> [INSTRUCTIONS TO FOLLOW]
As you look over the data below, please find each line where the word "agent" appears, then copy it.

> [Stored data]

──────

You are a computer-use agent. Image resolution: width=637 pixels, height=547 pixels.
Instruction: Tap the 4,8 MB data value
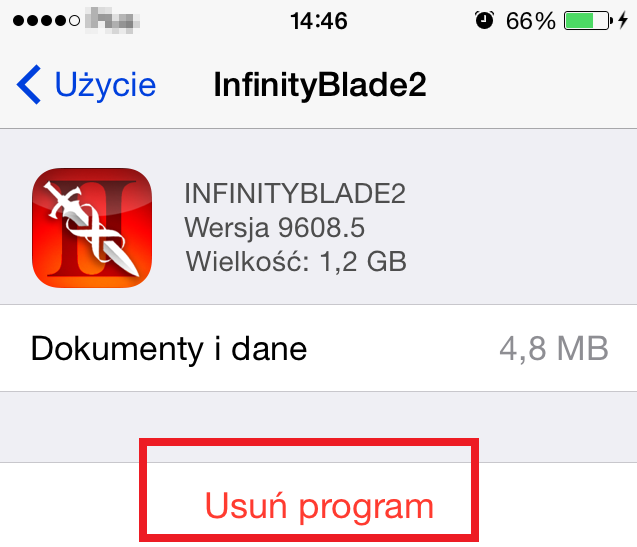pyautogui.click(x=554, y=348)
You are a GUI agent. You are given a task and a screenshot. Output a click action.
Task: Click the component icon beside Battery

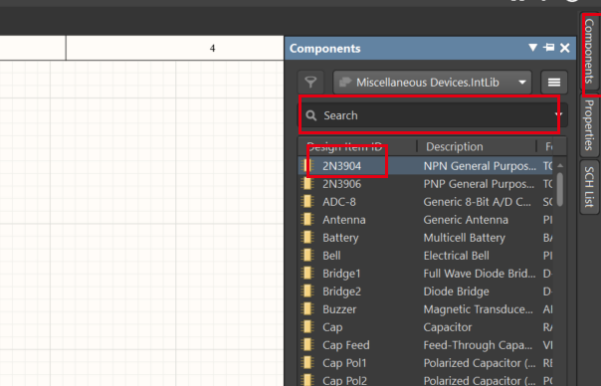(308, 238)
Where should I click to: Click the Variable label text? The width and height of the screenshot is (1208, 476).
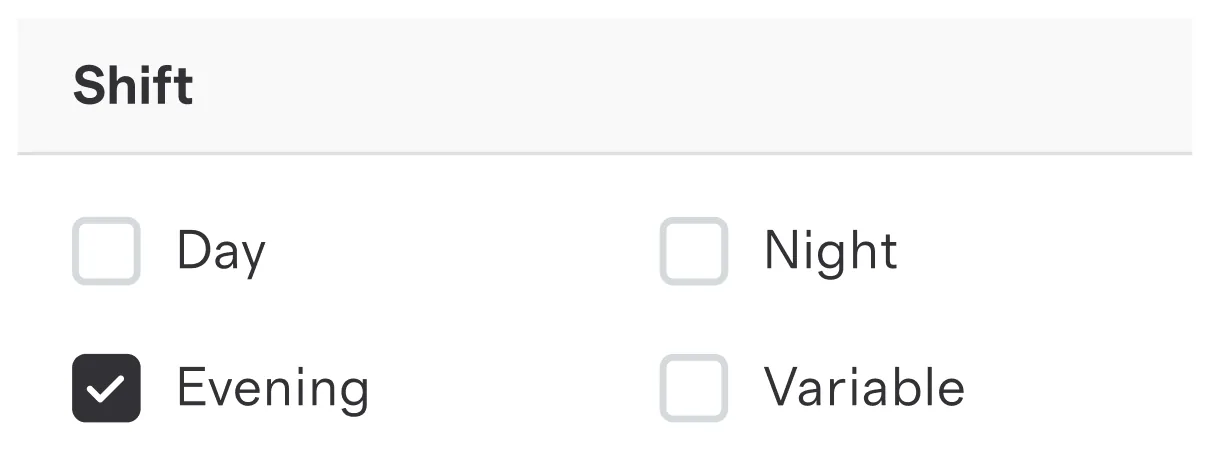[x=865, y=388]
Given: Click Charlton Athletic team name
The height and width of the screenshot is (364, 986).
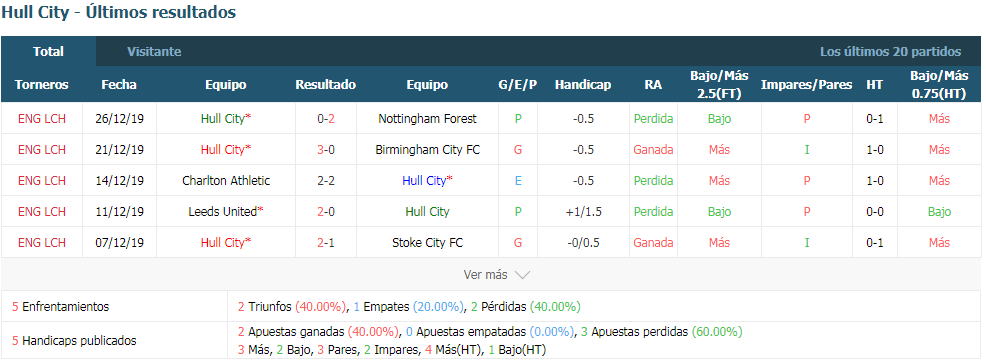Looking at the screenshot, I should (226, 180).
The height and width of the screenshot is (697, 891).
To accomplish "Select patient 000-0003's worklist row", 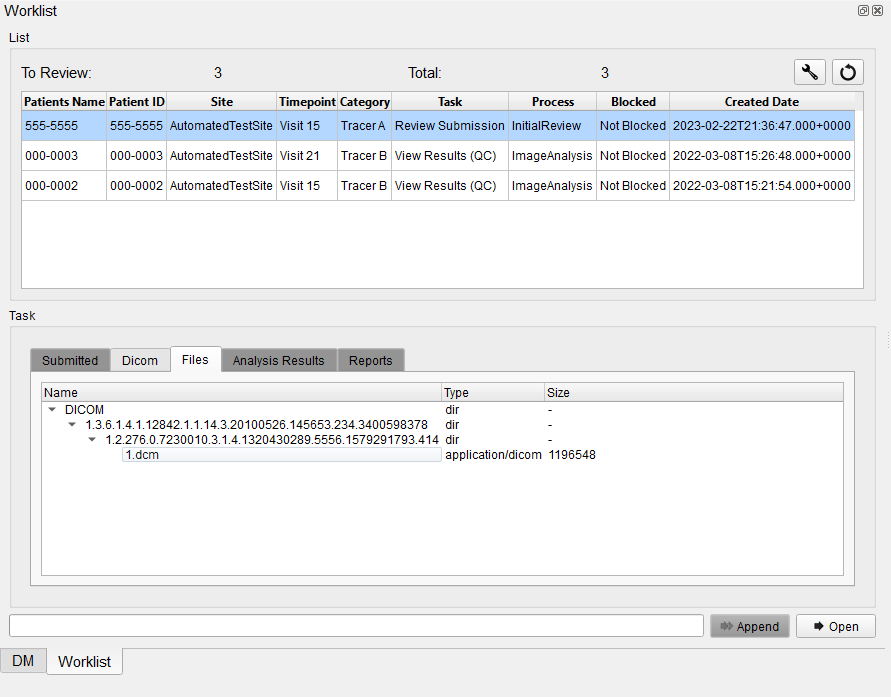I will [300, 155].
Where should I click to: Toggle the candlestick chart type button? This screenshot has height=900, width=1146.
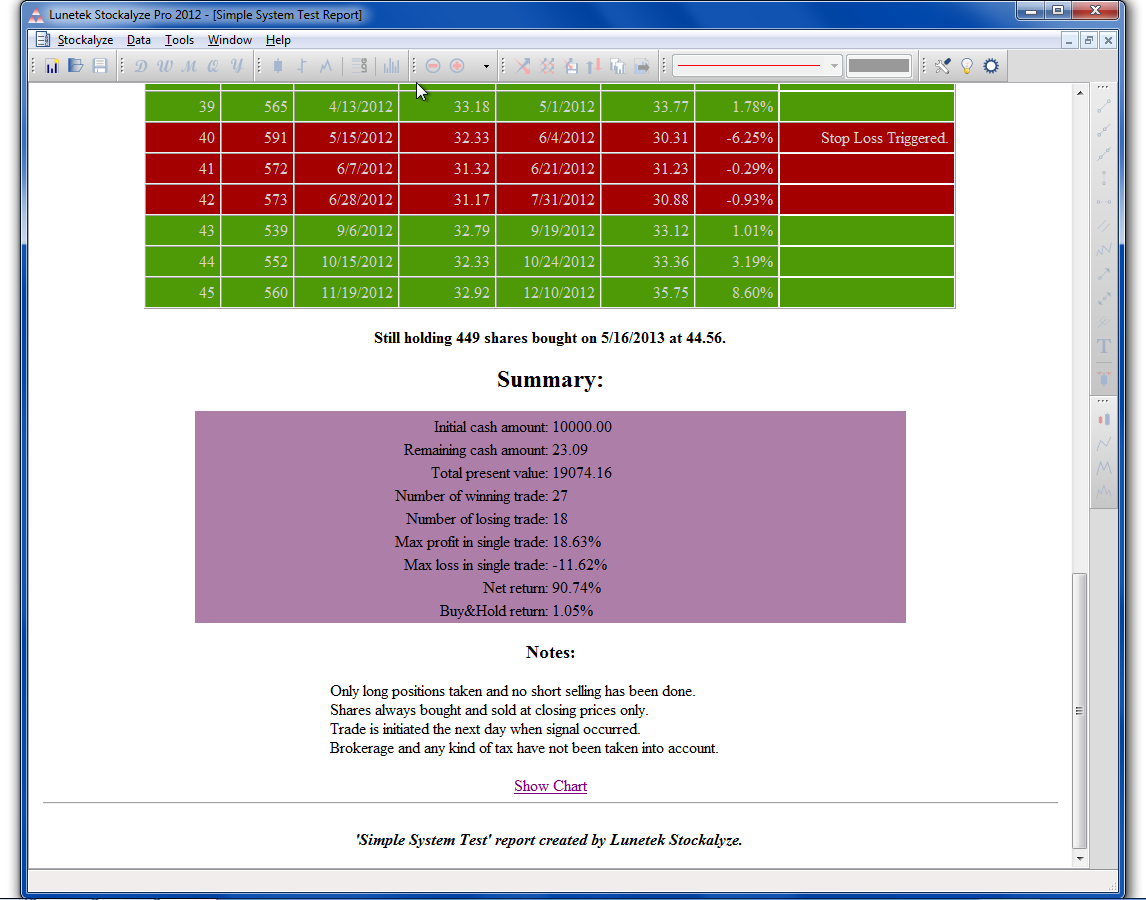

──────

> [COMPLETED TASK]
You are a computer-use agent. Image resolution: width=637 pixels, height=547 pixels.
You are a GUI agent. You are given a task and a screenshot. Output a click action.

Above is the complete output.